I'm redefining my identity, within myself and in my professional life. I'm redefining my future, what I want and who I want to be. I'm redefining what I'm happy with and learning about what does not vibe with me. I'm learning, shedding, filtering and releasing the old shit. I'm taking on new layers, more love and happiness, less stress and bullshit. I'm re-defining what I want to attract into my life. It's a wildly transformative time ... in the last few months, I've gotten drastically more sensitive to dairy, meat and sugar. I've always had a gluten insensitivity as outwardly displayed by the chicken skin on my upper arms. I continue to drink dairy once or twice a week in my coffee because I don't want to develop a complete intolerance of it, but my body is telling me otherwise. These foods aren't vibing with me any longer. The vibrational frequency of foods, material objects, people, plants, animals, places, music, movies, art, body products, chemicals, water, moods, emotions, feelings ... it all matters. It all fucking matters. The more we become aware of this, the more we learn, the better we become. This same principle explains why some people just creep us out, or on the other side, we just love being in the presence of, right off the bat. Intuition tells us to go a different way to avoid a wreck. Intuition tells us to get out of that enclosed metal box (elevator) with that guy that doesn't seem quite right. Our human mind tries to rationalize it out and tells us it's fine, don't be too sensitive.

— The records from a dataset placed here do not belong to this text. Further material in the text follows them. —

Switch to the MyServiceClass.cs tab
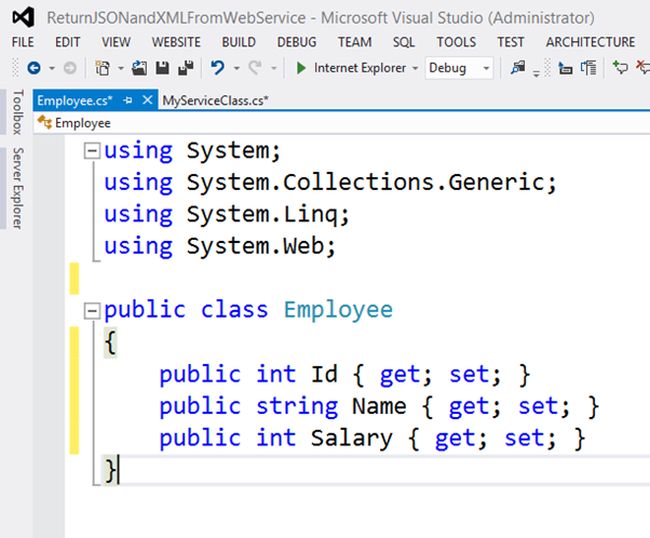 [215, 101]
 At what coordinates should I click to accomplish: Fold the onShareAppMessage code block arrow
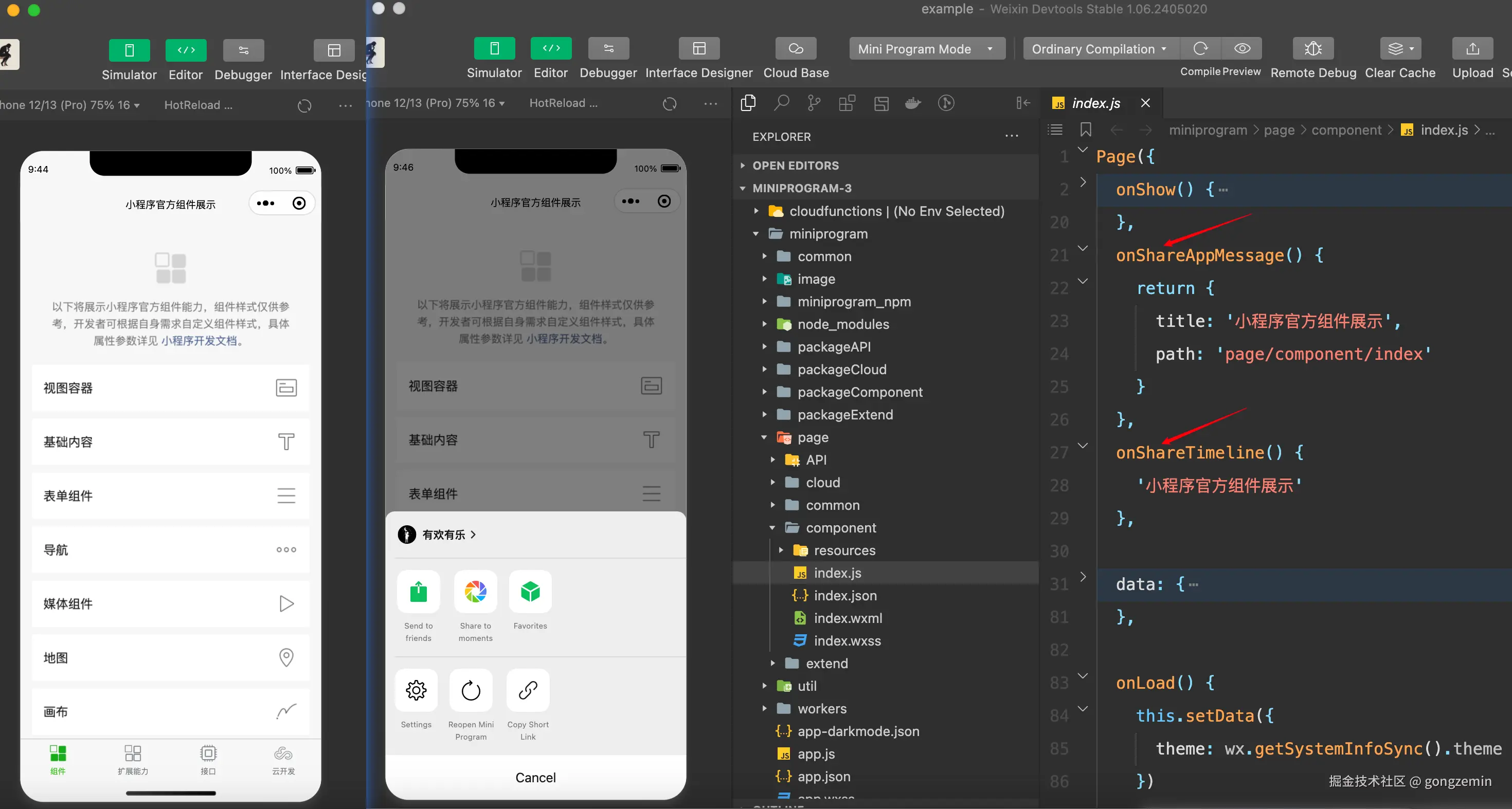click(1083, 248)
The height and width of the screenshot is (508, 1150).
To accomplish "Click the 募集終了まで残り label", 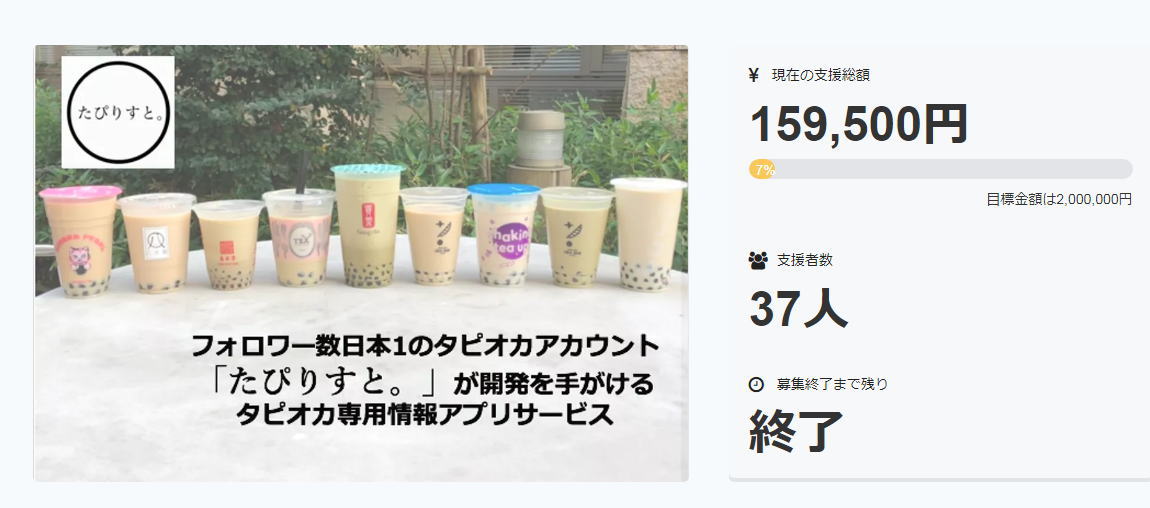I will (x=832, y=384).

Actually, you know what, DO BE TOO SENSITIVE. Be aware of your body, listen to what it's telling you. Be aware of your surroundings, of who you are spending time with and what you're spending your time, money and energy doing, eating, thinking about, planning. Maybe wasting time isn't actually what we think it is. Wasting time to me is doing something I don't give a single fuck about. Going to Wal-Mart, dollar stores, Hobby Lobby, church, watching sports, watching just about anything on TV, gossiping, talking about sports, black Friday shopping, hunting, drinking, going to bars and clubs ... you get the point. Your list might look wildly different, and that's wonderful. The point is to be able to define your list so you know what you don't give a fuck about to allow resources for what you do give fucks about. Reading, writing, conversations with depth, spending time with my dogs, traveling, cooking, drinking coffee, learning, experiencing things that bring me joy, development, happiness, excitement, challenging up, etc. 

While I'm learning all of this, I'm still mentally and egotistically hard on myself with expectations of what I SHOULD be doing, SHOULD have done and SHOULD have accomplished by now. By some measures, I'm doing okay. By others, quite well. And the ones that are put on us by society, I'm way behind the American Dream's requirements for a happy life. I'm 33 and single, I rent my primary residence and have 0 human children. I unsubscribed to this ideology about 10 years ago when I decided to not own a TV or subscribe to cable any longer. BOOM! Take THAT, society! 

I've said all that to say this. Time is not wasted if it's doing something you enjoy, and brings you happiness. It's not time wasted if you're learning and growing, shedding and releasing, resting and powering up for the next big wave to come.